I had 2-3 years after my divorce I didn't even make that much. I never added up what I spent, but I had a CC that was pretty small when I first got divorced, and probably around 3K when I started calling psychics.
When I finally stopped, less than 18 months later, it was over 10K. I had been making payments of over $200/month on it. I had also done a few readings out of both checking accounts and possibly another card. So I'm sure I spent over 10K when all was said and done.
I started in 2010 and I am STILL paying this card off. It's finally down to $2700. I think it was in 2012 that I finally transferred it to a 0% card and I've been bouncing it around since then. I have some stocks that pay out abut $1200/yr in quarterly dividends, so every quarter I try to put $300 on it, plus another $100/month minimum. I probably won't get it paid off for another 18-24 months. (I don't make much and am in a high COL area AND the new health insurance crap is killing me).
In this time frame I was also diagnosed with adrenal fatigue with set off an autoimmune disease (lots more money) plus ended up with trigger finger in 2014 that was probably close to 2K to fix. And I've been holding off on work on my teeth and finally had no choice but to get a crown a month ago - $1600. My autoimmune disease can be made worse with mercury in my system and I can't afford to have it all removed right now, so it's once little piece at a time.
SEVEN FREAKING YEARS with that hanging over my head.
Meanwhile, I could have been paying off my house, getting a new roof (it leaks and is 3 years past needing to be replaced), caring for my cats, putting money into my car that I depend on, maybe even go on vacation.
Anything other than spending a fortune on lies and fairy tales for a guy that was such bad news he ended up in jail last year.
I always had predictions 3 months out.
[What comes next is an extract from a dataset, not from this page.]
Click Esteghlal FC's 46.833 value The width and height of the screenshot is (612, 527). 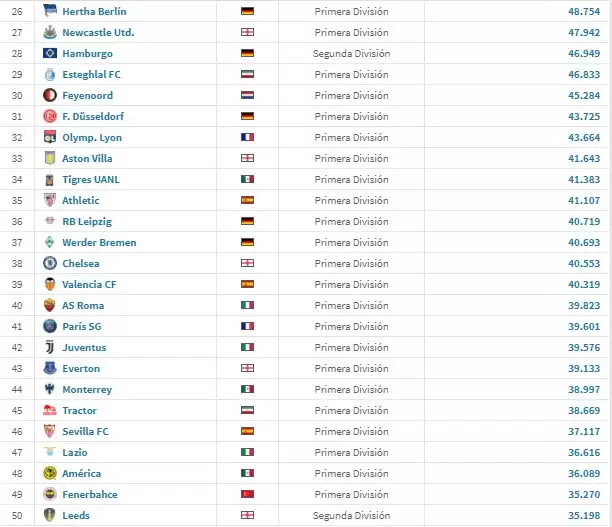(x=584, y=74)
It got to the point where I stopped reading with those who did astrology as they were the exact same readings.
tired of it all:
I know I'm dreaming but I do think Keen and all the other ones should do the right thing and set up some things to help customers keep track of how much they spend. They should allow each person to have the option to put a spending cap on their account, per day/week/month (that you would have to enter at least 10 different passwords to override). It's just way too easy to overspend on per minute readings.
I haven't gone in debt, but then I also haven't had a vacation in over 10 years (but I see that my ex goes on trips whenever he feels like it >:( >:( >:( while I can't because I've spent so much money trying to deal with the way he has treated me, which makes me super angry) and I won't even go into all the other stuff I really need and haven't had the money for.
Yes could have had better vet care for my cats...that one really burns me because I remember when this one reader was really taking advantage of my emotional distress, draining my money and told me she had a sick cat and other things to make me feel sorry for her. She told me once that they don't make that much, sorry but even at only 2.99 a minute, what they can make in one hour is way more than I can earn in a day. Even if Keen takes half it is still more.
And some of them really do take advantage, I know they do because others on there have NOT tried to keep me on the phone, have tried to be quick and have not played with my emotions building my hopes up for crazy things to happen. The difference is like night and day, when you talk to someone who is hungry to make money they can be very manipulative.